= Wyandotte Constitution =

State constitution of Kansas, USA

The Wyandotte Constitution is the constitution of the U.S. state of Kansas. Amended many times (including a universal suffrage amendment in 1912), the Wyandotte Constitution is still the constitution of Kansas.

==Background==

The Kansas Territory was created in 1854. The largest issue by far in territorial Kansas was whether slavery was to be permitted or prohibited; aside from the moral question, which at the time was seen as a religious question, the admission of Kansas to the highly polarized Union would help either the pro- or anti-slavery faction in Congress. As a procedure for resolving the issue, Congress accepted the proposal of Senator Stephen A. Douglas, that the question be settled by popular sovereignty: the residents of the territory would decide the question by vote. This did not work, because there was no accepted definition of who was a resident of the territory and could therefore vote. Hoping to make Kansas a slave state, thousands of "Border Ruffians" from the neighboring slave state of Missouri poured into Kansas, some with the intent to live in Kansas, but more planning to return to Missouri as soon as they had voted. The Massachusetts Anti-Slavery Society and similar groups sponsored free-state farmers who would move to Kansas. The most famous of these was John Brown, who told the free-state Kansans that violence was unfortunately necessary if Kansas were to be a free state. He put this into practice himself at the Pottawatomie massacre of 1856. As it was put later by his son John Brown, Jr., "only force and fire-arms kept slavery out of Kansas".

The upshot was that there were sizeable pro- and anti-slavery factions in Kansas, although the former were more numerous, if one accepted at face value their claim to be genuine Kansas residents. The result was dueling constitutions: for several years Kansas had two governments, in two different cities (Lecompton and Lawrence), with two constitutions, one pro- and one anti-slavery, each claiming to be the only legitimate government of the entire territory.

==Dueling constitutions==
The convention drafting the Wyandotte Constitution was held between July 5, 1859 and on July 29, 1859, at Lipman Meyer's Hall just north of Kaw Point in the former community of Wyandotte (which is now part of Kansas City, Kansas, in Wyandotte County, Kansas).

However, there were also three other constitutions made for Kansans to vote on: the Topeka Constitution, the Leavenworth Constitution, and the Lecompton Constitution. After voting took place in a climate of intimidation and open violence, the Lecompton Constitution was voted to be the constitution of Kansas, and would have made Kansas a slave state. All that was left to do was send it to Washington D.C. After a rigorous national debate over the topic, it was overruled, and the people of Kansas were set to vote on the four constitutions again.

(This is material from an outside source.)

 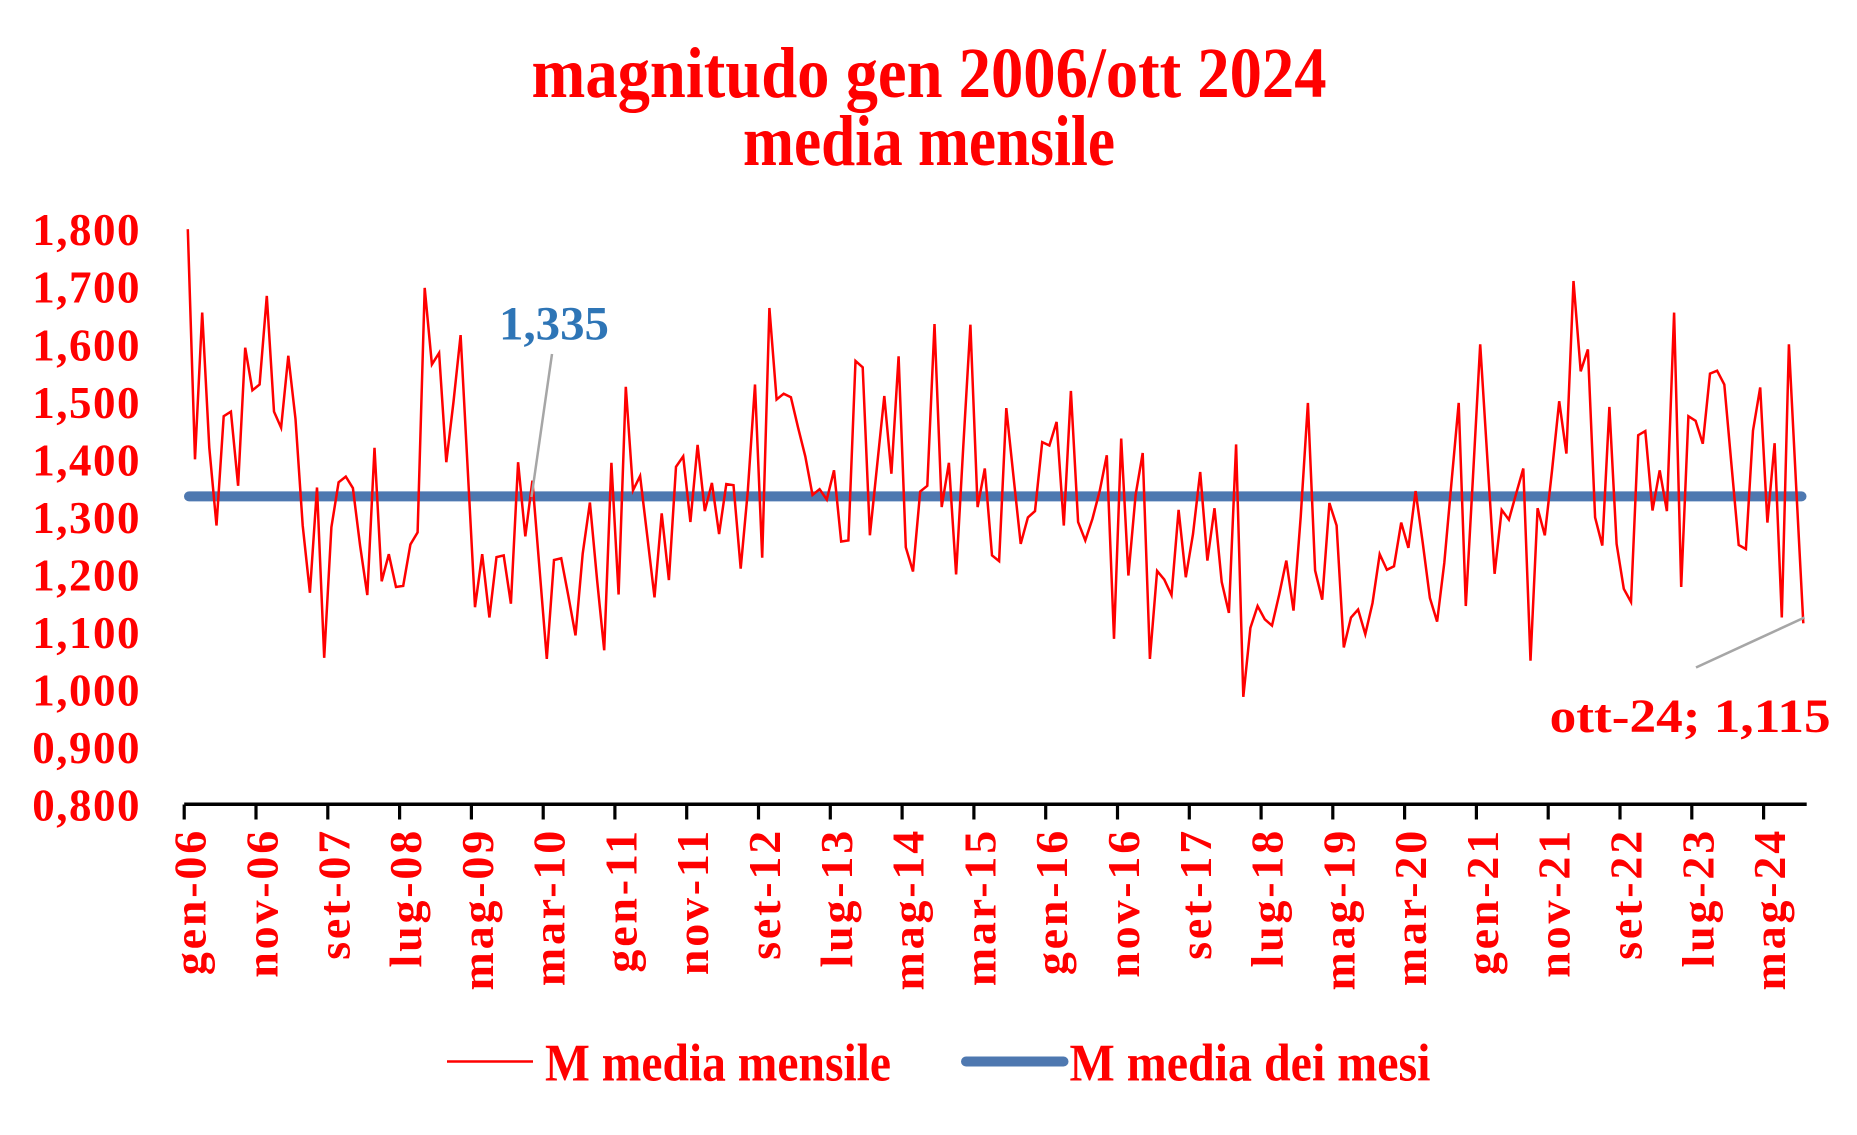 I want to click on svg-text: 1,100, so click(x=86, y=633).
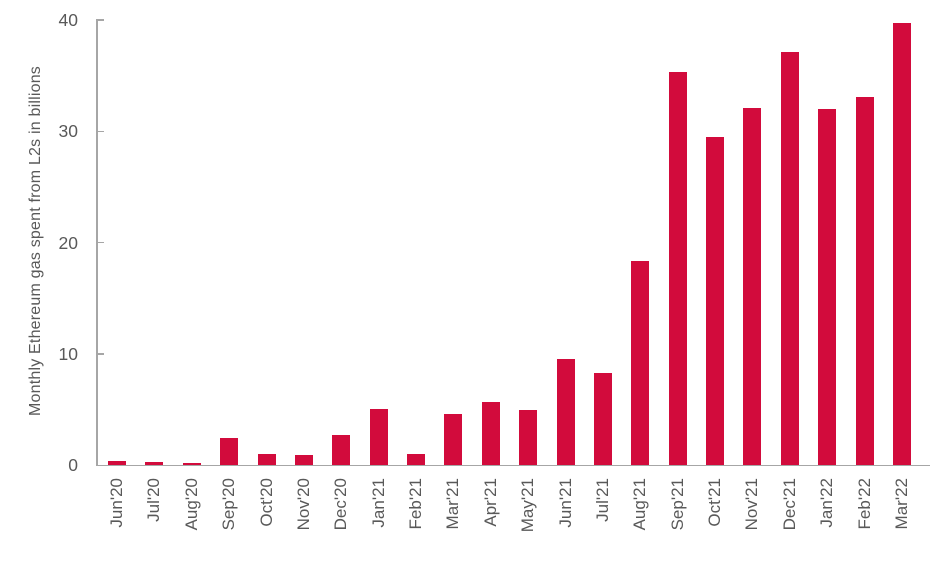 This screenshot has height=563, width=940. What do you see at coordinates (789, 504) in the screenshot?
I see `x-tick-label: Dec'21` at bounding box center [789, 504].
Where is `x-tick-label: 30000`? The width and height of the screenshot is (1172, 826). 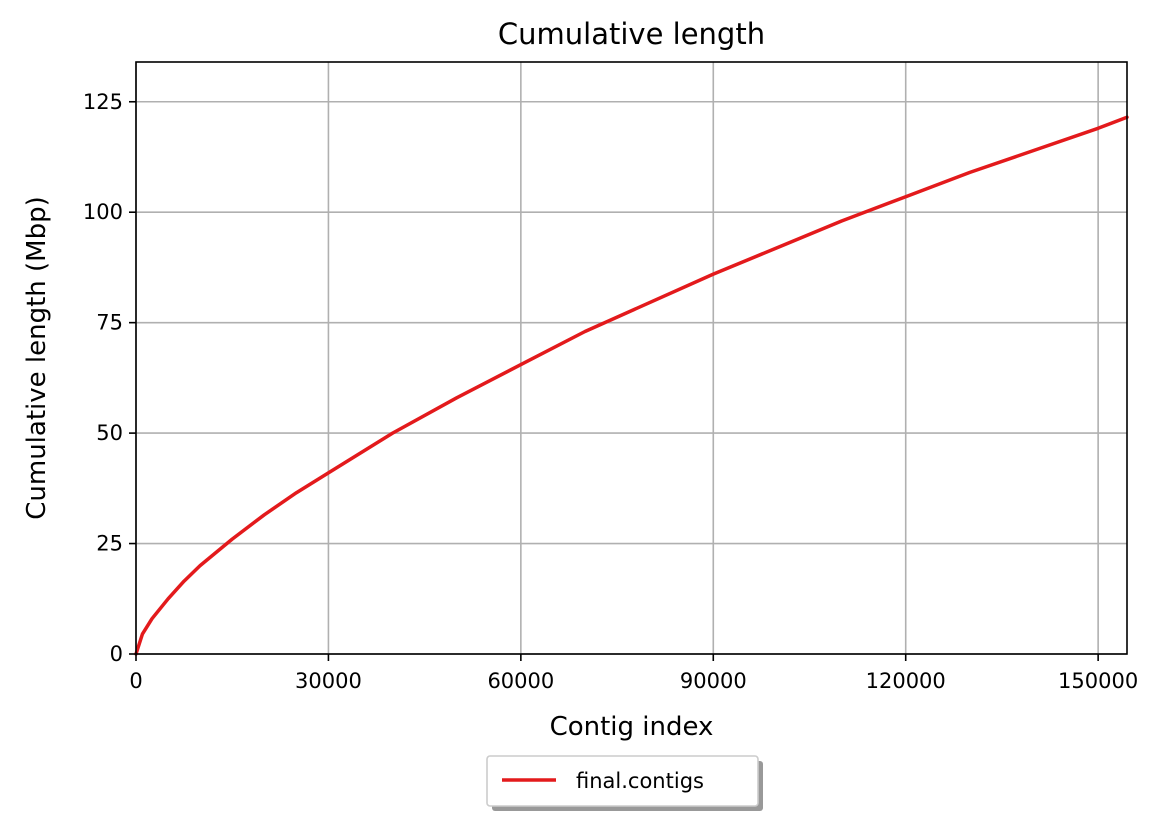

The Wyandotte Constitution was approved in a referendum by a vote of 10,421 to 5,530 on October 4, 1859. In April, 1860, the United States House of Representatives voted 134 to 73 to admit Kansas under the Wyandotte Constitution; however, there was resistance in the United States Senate. As 11 slave states seceded from the Union, their senators left their seats and, on January 21, 1861, the Senate passed the Kansas bill. The admission of Kansas as a free state became effective on January 29, 1861.

==Contents==
The constitution settled the terms of Kansas' admission to the United States, particularly establishing that it would be a free state rather than a slave state. The constitution represented a pragmatic compromise over hotly contested issues: it rejected slavery and affirmed separate property rights for married women and their right to participate in school elections, but also denied universal suffrage for women, blacks, and Indians.

Solon O. Thacher of Lawrence gave a rousing speech opposing the exclusion of African-Americans from Kansas. The motion to exclude African-Americans was subsequently defeated, despite the fact that previously, "all the Democrats and a few of the Republicans favored the exclusion."

Another issue delegates considered was that of women's rights. Clarina Nichols, social activist and associated editor of Quindaro Chindowan, an abolitionist newspaper, was asked to address the convention. As a result of her efforts, women gained the rights to own property and to participate in school district elections. In addition, the constitution assured that the state would provide for women's equal rights "in the possession of their children."

The constitution dramatically reduced the size of the state, setting its western border at 102W longitude instead of the Rocky Mountains. The area between was part of Kansas Territory and at the time was the height of the Pike's Peak Gold Rush. The three earlier constitutions had set the western border as the Rockies. The land that was given up became part of Colorado Territory.

==Preamble==

We, the people of Kansas, grateful to Almighty God for our civil and religious privileges, in order to insure the full enjoyment of our rights as American citizens, do ordain and establish the Constitution of the State of Kansas, with the following boundaries, to wit: Beginning at a point on the western boundary of the State of Missouri, where the thirty-seventh parallel of north latitude crosses the same; thence running west on said parallel to the twenty-fifth meridian of longitude west from Washington; thence north on said meridian to the fortieth parallel of north latitude; thence east on said parallel to the western boundary of the State of Missouri; thence south with the western boundary of said State to the place of beginning.